Der kräftig kultivierte Kurs des Kulturalismus
Die krude Kurtisanen-Kulisse unter der Kasten-Kuppel
der konkurrenz-kreischenden Kybernetik weitet sich vollblütig
aus, trumpft triumphierend auf. Selbst im Binnenbereich der Imperien
floriert die Industrie der arisch Aufgeklärten, zum Beispiel
agiert die integrationale Zunft entsprechend der Abscheu gegenüber
den wertverminderten Fremden im ethno-sozialen Unten, hat den autoritären
Auftrag, die Getto-Generationen dieser neu beheimateten Population
als verwertbare Produktionsfaktoren zu modellieren.
Die integrationale Zunft verarbeitet die vor allem
hier niedergelassenen Türken als umzuerziehende Menge. Erst
durch die verbal gelungene Integration, respektive selektive Assimilation,
können diese als primitiv positionierte Elemente ihren herkömmlichen
kulturellen Schleier ablegen und sie die vollfertige Kultur aneignen.
Sowie prominente Täuflinge wie Cem Özdemir oder Necla
Kelek... Daher erweist sich die Integration als langwieriger Prozeß,
der selektiert, die willfährig Nutzbaren honoriert, die Überflüssigen
deportiert - irgendwann exakt als Gesamtmasse.
Wasser-Gebet spricht der Vasall des Wahlsystems als
Tribun. Was herauskommt, ist frömmelnde Farce, die aus all
seinen Poren strömt.

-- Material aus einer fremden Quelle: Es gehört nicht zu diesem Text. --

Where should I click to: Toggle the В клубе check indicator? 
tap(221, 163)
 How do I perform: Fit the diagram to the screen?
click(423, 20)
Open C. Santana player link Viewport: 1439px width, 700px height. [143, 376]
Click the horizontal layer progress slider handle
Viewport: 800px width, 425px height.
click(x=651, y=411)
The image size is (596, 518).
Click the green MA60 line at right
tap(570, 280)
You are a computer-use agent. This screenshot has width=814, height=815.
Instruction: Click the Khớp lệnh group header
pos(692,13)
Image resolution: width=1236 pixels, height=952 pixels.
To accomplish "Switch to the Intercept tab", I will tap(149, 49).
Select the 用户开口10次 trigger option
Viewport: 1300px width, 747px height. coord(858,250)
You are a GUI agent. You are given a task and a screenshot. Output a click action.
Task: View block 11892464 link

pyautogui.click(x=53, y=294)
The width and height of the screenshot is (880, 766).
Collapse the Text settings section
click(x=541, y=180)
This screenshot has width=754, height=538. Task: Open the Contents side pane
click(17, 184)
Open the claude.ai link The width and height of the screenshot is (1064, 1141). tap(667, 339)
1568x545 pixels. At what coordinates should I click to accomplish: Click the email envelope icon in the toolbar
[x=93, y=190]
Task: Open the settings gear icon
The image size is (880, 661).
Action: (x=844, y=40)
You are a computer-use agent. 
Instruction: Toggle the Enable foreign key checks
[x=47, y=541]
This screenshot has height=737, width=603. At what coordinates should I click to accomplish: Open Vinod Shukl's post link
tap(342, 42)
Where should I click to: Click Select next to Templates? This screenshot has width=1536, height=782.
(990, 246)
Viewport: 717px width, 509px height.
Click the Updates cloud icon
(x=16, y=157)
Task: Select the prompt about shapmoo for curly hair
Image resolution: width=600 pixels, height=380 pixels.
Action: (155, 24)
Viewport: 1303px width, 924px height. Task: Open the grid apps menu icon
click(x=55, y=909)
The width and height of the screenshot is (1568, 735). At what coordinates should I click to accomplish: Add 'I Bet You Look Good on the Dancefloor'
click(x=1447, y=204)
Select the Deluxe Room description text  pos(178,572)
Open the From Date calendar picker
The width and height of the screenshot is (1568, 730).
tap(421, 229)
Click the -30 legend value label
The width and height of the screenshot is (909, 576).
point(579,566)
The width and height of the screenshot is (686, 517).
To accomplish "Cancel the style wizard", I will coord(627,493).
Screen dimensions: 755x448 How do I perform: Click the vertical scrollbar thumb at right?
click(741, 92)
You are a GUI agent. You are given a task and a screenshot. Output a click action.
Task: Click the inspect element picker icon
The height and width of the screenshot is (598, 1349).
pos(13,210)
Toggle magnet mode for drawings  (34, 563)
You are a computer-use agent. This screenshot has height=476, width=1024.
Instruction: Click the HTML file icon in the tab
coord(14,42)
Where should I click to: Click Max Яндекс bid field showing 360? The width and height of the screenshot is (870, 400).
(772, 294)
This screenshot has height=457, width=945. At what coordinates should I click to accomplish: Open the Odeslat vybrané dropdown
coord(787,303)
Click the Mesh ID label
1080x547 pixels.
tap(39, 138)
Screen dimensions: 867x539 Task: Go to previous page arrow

Ein Quälgeist ist er, der hin und
wieder einen Krümel zugeworfen bekommt, um vom Glück der
mächtigen Majorität was abzubekommen.
Die volksfrontartige relativ rigorose Reaktion auf
den Prahlhans Erdogan aus Ankara, der es ziemlich zerstreut wagte,
die Assimilation als ein Vergehen gegen Menschlichkeit zu charakterisieren,
ist ein Beweis dafür, daß die integrationale Intentionen
des Groß-D-Landes auf die regelrechte Taufe der türkischen
Gemeinschaft abzielt.
Der neorassistische Gehalt der majoritär beschworenen
Integration besteht darin, daß sie seit über drei Dutzend
Jahren noch keinen Inhalt besitzt und als Schlagwort fungiert. Noch
mehr: Sie erwies sich längst als ein demagogisches Dogma, welches
die Demographen im Dienste der Obrigkeit eifrig deuten und Demokraten,
nämlich die Partei-Potentaten instrumentalisieren.
Eine vollzogene Migration findet niemals statt, und
selbst die hier im Deutschen Lande Geborenen und Aufgewachsenen
zählen als fremde Elemente und nicht als ansässige Untertanen
mit elementaren Bürgerrechten. So wurde 2000 auch die Novelle
des Staatsangehörigkeitsrecht zusammenstückelt.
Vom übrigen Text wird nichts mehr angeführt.